---- The data
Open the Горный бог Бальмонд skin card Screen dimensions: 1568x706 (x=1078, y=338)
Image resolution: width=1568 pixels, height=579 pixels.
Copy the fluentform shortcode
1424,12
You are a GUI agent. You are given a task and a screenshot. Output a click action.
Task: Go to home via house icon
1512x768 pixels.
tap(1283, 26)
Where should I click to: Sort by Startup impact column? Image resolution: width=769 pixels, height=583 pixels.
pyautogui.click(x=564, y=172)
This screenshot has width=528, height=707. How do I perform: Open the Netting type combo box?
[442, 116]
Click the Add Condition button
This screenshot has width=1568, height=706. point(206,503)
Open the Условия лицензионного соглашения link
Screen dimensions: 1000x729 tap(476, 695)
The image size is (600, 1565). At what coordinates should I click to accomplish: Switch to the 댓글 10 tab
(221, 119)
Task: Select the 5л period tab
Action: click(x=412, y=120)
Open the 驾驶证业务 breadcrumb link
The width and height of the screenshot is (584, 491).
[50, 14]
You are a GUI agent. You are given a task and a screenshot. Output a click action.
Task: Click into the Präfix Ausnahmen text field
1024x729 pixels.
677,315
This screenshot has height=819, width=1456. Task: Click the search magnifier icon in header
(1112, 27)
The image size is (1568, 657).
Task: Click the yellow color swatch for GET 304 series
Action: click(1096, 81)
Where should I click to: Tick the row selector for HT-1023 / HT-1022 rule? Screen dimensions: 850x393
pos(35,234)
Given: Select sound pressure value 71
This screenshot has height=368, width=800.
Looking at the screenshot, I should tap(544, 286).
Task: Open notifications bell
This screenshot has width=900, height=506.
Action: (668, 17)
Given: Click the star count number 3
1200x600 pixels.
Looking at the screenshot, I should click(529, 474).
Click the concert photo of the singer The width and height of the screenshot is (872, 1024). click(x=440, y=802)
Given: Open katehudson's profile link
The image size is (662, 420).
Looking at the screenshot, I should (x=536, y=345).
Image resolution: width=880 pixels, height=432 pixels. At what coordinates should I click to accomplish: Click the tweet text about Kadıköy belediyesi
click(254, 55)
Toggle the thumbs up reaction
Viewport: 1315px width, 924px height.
--------
Output exactly the lines from the one containing "Open the 驾驶证业务 breadcrumb link" through the last line of the entries, both ends included.

Answer to this task:
Open the 驾驶证业务 breadcrumb link
The width and height of the screenshot is (584, 491).
[50, 14]
You are a GUI agent. You are given a task and a screenshot. Output a click action.
Task: Click into the Präfix Ausnahmen text field
1024x729 pixels.
677,315
This screenshot has height=819, width=1456. Task: Click the search magnifier icon in header
(1112, 27)
The image size is (1568, 657).
Task: Click the yellow color swatch for GET 304 series
Action: click(1096, 81)
Where should I click to: Tick the row selector for HT-1023 / HT-1022 rule? Screen dimensions: 850x393
pos(35,234)
Given: Select sound pressure value 71
This screenshot has height=368, width=800.
Looking at the screenshot, I should tap(544, 286).
Task: Open notifications bell
This screenshot has width=900, height=506.
Action: (668, 17)
Given: Click the star count number 3
1200x600 pixels.
Looking at the screenshot, I should click(529, 474).
Click the concert photo of the singer The width and height of the screenshot is (872, 1024). click(x=440, y=802)
Given: Open katehudson's profile link
The image size is (662, 420).
Looking at the screenshot, I should (x=536, y=345).
Image resolution: width=880 pixels, height=432 pixels. At what coordinates should I click to accomplish: Click the tweet text about Kadıköy belediyesi
click(254, 55)
Toggle the thumbs up reaction
Viewport: 1315px width, 924px height.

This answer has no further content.